Propagating Cryptocoryne striolata 'Tigerstripes': Runners and Division
Propagating the patterned tiger-stripe crypt Cryptocoryne striolata by runners and rhizome division, with realistic expectations on slow, strain-dependent runner production and melt.
Overview
Cryptocoryne striolata 'Tigerstripes' is a patterned, bullate crypt from Borneo — the species comes from the Rimbas river area near Betong in Sarawak. It grows low and symmetrical with dark leaves marked by lighter cross-bands resembling tiger stripes. Like all crypts it is a rhizome-based rosette plant, propagated vegetatively, not by stem cuttings.
Propagation Method (Runners / Division)
The natural route is runners (stolons) sent out from the rhizome, but be realistic: many strains of striolata produce no runners at all, and even cooperative strains may send one out only occasionally after years of culture. The dependable backup is rhizome division — splitting an established clump into rooted sections.
- Runners (stolons) — possible but slow and strain-dependent; some strains never produce them.
- Rhizome division — split a mature clump into pieces that each keep roots and a crown.
Step-by-Step
- Grow the mother plant undisturbed until it forms a dense, established clump.

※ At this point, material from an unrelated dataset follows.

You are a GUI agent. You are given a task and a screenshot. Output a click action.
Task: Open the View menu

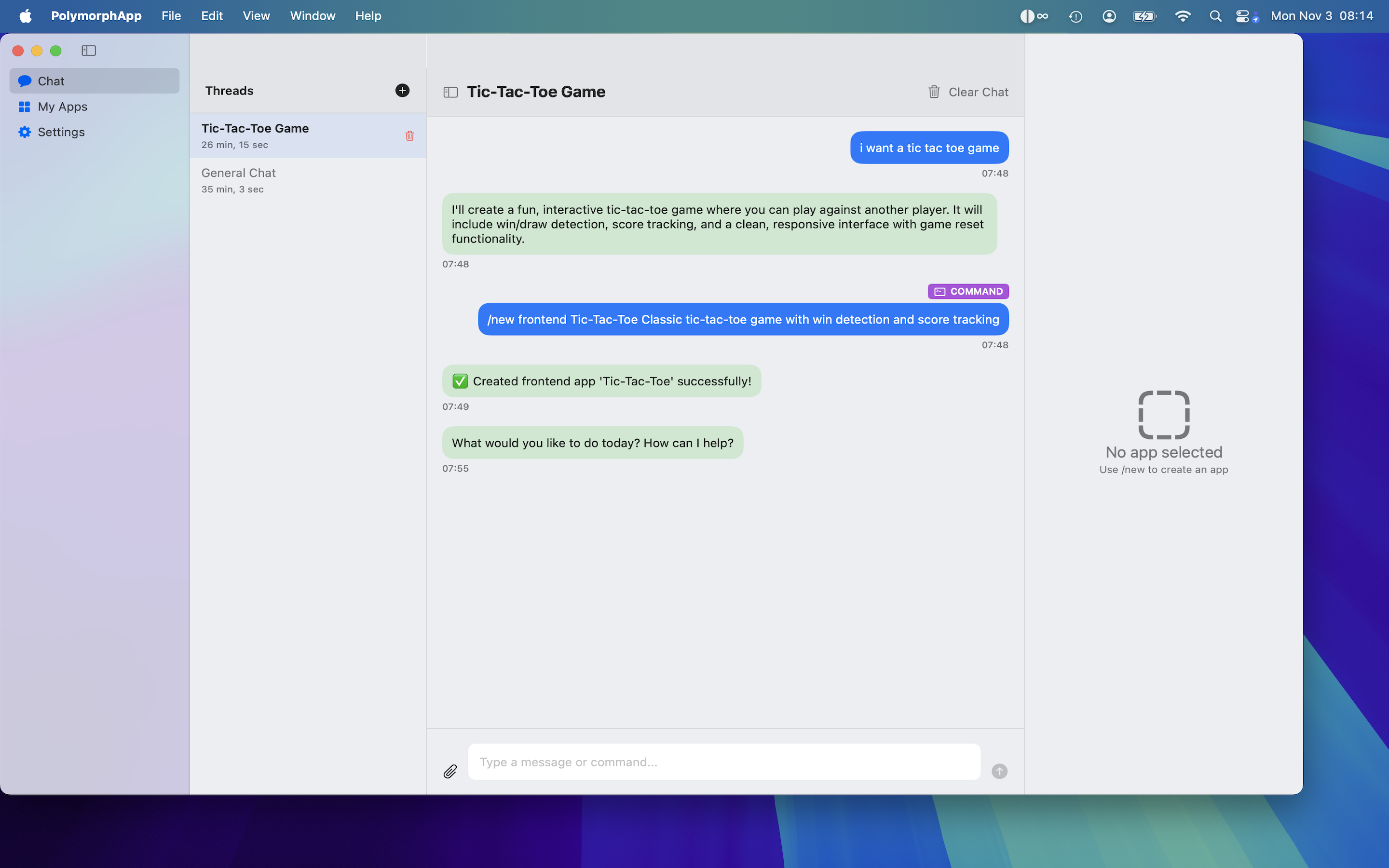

- For runners: if your strain throws stolons, wait for daughter plants to root, then cut the runner to separate them.
- For division: lift the clump, rinse off substrate, and divide the rhizome into sections each with roots and leaves.
- Replant each piece with roots buried and crown above the substrate.

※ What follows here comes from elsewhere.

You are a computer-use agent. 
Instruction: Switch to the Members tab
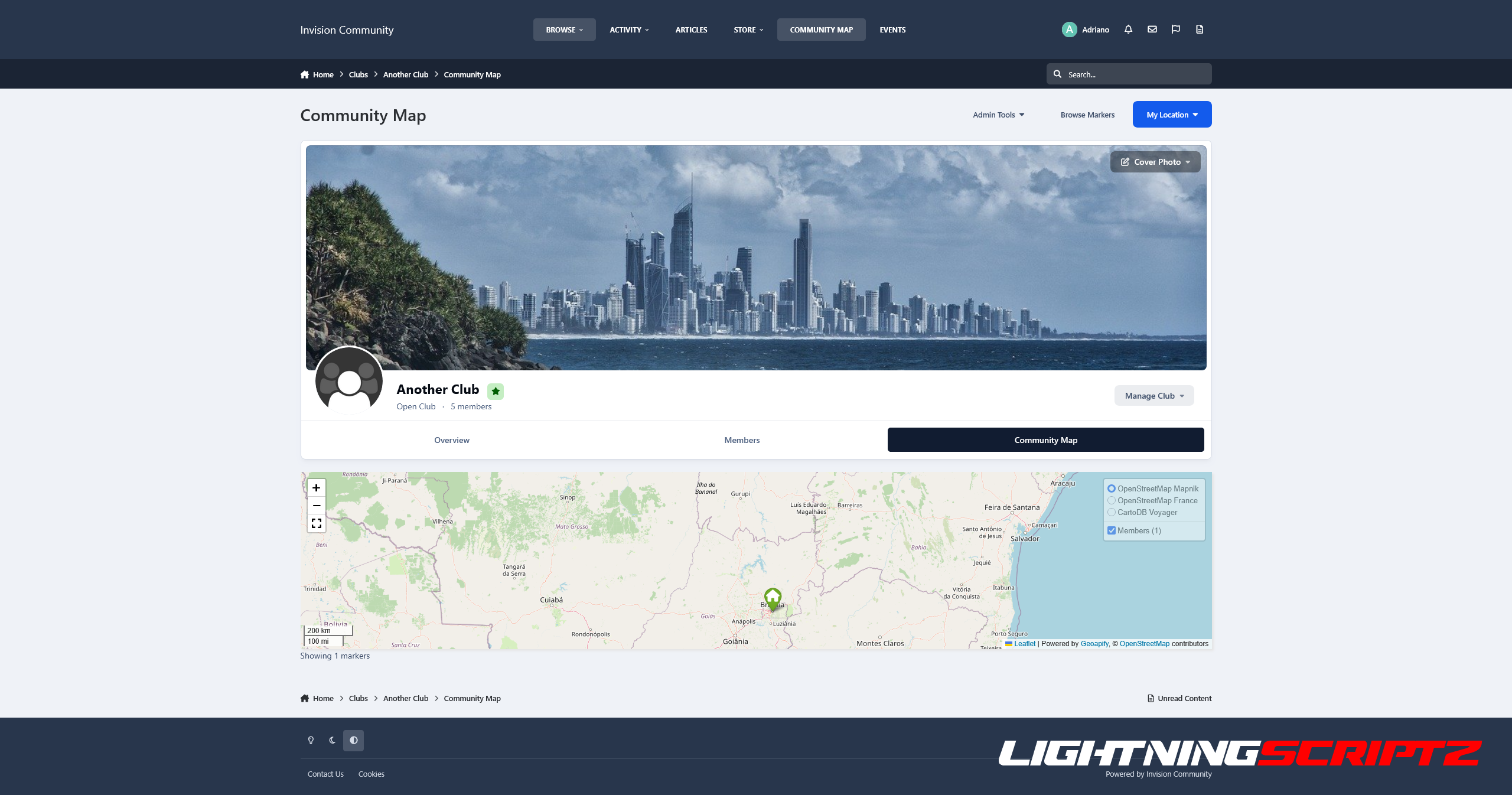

- Tuck a root tab beside each plant and leave it undisturbed.
Conditions for Healthy Growth
This collector crypt demands stable parameters and clean water; it grows best submersed but cannot flower underwater, so emersed culture is used when flowering or faster increase is the goal. Provide a nutrient-rich substrate with root tabs and moderate light, and avoid sudden shifts.
Maintenance
Keep parameters steady and feed the roots; striolata rewards a hands-off approach. Remove only genuinely dead leaves, and resist replanting — every uproot resets the clump and risks another melt.
Common Challenges
Crypt melt comes first: growers keeping striolata 'tiger' submersed often struggle with older leaves slowly melting, and a freshly planted crypt may drop most leaves after a change in conditions. Hold the rhizome and roots in place, keep water stable, and new submersed leaves will regrow. The second challenge is propagation speed itself — runners are unreliable, so plan on division and patience.